Yu Qin Zhu vs. WCAB, and Department of Social Services, B278696, June 2017, is the most recent in the continuing series of California cases grappling with the Going and Coming Rule. Here, Division Five of the Second Appellate District of the California Court of Appeal relies on two previously elucidated exceptions to the rule while accepting that even more exceptions may exist.
Yu Qin Zhu was riding her bicycle from one client of the Department of Social Services to another client when she was struck by a car and injured. Yu identified her clients from a list provided to her by the Department. She worked as a home caretaker on schedules that her clients and she set between themselves. On the date of injury, she worked with the first client in Monterey Park until 11:30 a.m. and was to begin with the second in Alhambra in the afternoon. The Department regularly paid her, and allowed her to select with whom, when and where she worked.

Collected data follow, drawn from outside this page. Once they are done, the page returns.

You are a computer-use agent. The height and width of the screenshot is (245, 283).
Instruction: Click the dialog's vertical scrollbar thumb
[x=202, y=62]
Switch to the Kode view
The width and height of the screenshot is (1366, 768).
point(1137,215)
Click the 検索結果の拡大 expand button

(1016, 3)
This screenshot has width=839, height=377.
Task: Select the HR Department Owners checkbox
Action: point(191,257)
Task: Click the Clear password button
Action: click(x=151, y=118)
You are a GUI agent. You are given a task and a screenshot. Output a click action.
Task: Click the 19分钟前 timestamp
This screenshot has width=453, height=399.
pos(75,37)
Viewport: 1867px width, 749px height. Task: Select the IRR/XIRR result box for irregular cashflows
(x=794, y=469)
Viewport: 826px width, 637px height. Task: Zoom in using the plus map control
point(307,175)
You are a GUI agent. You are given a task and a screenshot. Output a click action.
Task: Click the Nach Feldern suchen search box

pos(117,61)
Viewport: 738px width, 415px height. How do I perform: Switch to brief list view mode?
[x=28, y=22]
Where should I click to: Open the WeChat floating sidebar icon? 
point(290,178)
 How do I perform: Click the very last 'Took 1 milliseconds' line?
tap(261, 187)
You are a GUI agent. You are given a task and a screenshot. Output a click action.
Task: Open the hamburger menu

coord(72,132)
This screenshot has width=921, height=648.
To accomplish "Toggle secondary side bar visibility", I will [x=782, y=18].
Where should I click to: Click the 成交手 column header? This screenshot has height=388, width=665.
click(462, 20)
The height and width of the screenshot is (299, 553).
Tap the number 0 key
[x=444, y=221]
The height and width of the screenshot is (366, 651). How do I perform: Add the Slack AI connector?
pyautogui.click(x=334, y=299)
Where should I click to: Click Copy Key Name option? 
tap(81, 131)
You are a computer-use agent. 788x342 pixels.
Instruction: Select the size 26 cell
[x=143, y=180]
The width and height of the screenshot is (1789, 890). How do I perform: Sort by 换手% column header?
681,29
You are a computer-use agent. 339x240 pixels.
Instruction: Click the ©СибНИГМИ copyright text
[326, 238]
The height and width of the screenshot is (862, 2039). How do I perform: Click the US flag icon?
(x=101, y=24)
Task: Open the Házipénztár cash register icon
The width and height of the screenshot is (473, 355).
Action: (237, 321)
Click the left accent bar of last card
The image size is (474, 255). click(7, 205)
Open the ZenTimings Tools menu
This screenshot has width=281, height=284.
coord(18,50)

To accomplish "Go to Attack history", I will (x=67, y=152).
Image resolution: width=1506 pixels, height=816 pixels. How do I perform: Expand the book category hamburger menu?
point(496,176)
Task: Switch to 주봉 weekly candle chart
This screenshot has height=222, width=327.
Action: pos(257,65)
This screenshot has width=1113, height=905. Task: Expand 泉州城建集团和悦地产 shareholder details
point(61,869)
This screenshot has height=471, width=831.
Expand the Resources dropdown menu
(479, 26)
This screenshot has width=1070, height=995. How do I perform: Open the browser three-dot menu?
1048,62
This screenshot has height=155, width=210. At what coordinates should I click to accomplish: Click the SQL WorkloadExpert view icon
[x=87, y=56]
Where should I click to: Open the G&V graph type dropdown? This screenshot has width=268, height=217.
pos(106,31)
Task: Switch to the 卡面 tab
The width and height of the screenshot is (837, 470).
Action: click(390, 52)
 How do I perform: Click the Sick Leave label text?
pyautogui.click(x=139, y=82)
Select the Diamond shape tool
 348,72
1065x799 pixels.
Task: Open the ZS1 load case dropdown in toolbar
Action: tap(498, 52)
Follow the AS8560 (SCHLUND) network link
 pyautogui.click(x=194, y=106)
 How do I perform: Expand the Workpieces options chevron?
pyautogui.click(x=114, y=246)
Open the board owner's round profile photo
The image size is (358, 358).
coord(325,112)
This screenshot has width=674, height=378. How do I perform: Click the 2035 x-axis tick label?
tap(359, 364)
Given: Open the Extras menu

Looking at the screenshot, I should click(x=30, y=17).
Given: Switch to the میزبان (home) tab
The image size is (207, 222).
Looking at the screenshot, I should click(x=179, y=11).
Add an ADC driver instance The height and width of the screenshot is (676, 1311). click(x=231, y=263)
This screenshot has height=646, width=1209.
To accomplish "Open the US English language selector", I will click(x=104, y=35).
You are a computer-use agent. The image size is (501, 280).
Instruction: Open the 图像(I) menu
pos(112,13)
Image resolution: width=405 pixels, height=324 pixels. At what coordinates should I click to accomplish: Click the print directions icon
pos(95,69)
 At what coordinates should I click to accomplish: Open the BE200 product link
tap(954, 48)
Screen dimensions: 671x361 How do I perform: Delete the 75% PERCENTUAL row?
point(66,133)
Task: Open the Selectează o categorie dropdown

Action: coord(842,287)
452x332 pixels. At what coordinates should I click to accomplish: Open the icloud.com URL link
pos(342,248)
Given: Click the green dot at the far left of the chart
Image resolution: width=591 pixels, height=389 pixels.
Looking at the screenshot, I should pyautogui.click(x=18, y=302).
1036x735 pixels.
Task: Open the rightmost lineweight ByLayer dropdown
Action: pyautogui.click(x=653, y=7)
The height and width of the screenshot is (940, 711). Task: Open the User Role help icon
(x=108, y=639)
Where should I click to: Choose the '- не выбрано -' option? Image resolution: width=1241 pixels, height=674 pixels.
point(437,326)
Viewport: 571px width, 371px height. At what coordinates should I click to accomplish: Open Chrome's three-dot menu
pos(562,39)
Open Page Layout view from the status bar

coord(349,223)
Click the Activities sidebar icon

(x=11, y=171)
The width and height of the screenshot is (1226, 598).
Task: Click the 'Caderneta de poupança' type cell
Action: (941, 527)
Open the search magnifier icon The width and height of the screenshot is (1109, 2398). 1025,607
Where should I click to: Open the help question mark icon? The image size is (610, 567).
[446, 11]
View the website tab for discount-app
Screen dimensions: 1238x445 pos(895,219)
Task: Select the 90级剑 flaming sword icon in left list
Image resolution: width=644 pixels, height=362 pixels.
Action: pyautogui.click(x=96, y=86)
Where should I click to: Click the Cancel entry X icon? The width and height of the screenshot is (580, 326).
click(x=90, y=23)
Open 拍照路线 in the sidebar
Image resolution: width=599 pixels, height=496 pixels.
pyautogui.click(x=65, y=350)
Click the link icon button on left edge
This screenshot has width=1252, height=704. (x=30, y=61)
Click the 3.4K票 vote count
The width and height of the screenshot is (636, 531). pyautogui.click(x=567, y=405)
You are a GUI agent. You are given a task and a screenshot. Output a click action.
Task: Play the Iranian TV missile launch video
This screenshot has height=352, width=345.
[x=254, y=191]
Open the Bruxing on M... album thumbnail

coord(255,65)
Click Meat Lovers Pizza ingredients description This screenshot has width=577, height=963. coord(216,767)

After trial on her Application for workers’ compensation benefits, the administrative trial judge found the injury compensable “because her ‘transportation between the clients’ homes was a mandatory part of the employment.’” The WCAB reversed this award, noting that the Department served only as a source of referrals to potential clients, and Yu could choose when and how to transit to her clients. The time, manner and means of transit were immaterial to the Department. Yu appealed the WCAB decision to the California Court of Appeal.
The Going and Coming Rule is a judicially crafted analysis of whether a particular injurious event arises out of and occurs in the course of employment (“AOE/COE”). The California Supreme Court endorsed the rule in Hinojosa in 1972 and wrote that injuries do not arise AOE/COE if they occur in the “ordinary, local commute that marks the daily transit of the mass or workers to and from their jobs; the employment, there, plays no special role in the requisites of portage except the normal need of the presence of the person for the performance of the work.”
Since that Supreme Court edict, the appellate courts have created a wide variety of exceptions to the rule. Some turn on whether the job can be performed without a car, whether the employer benefited from the presence of a car, whether the employee was on a special mission for the employer or whether the employment created a zone of danger within which the employee was forced to transit.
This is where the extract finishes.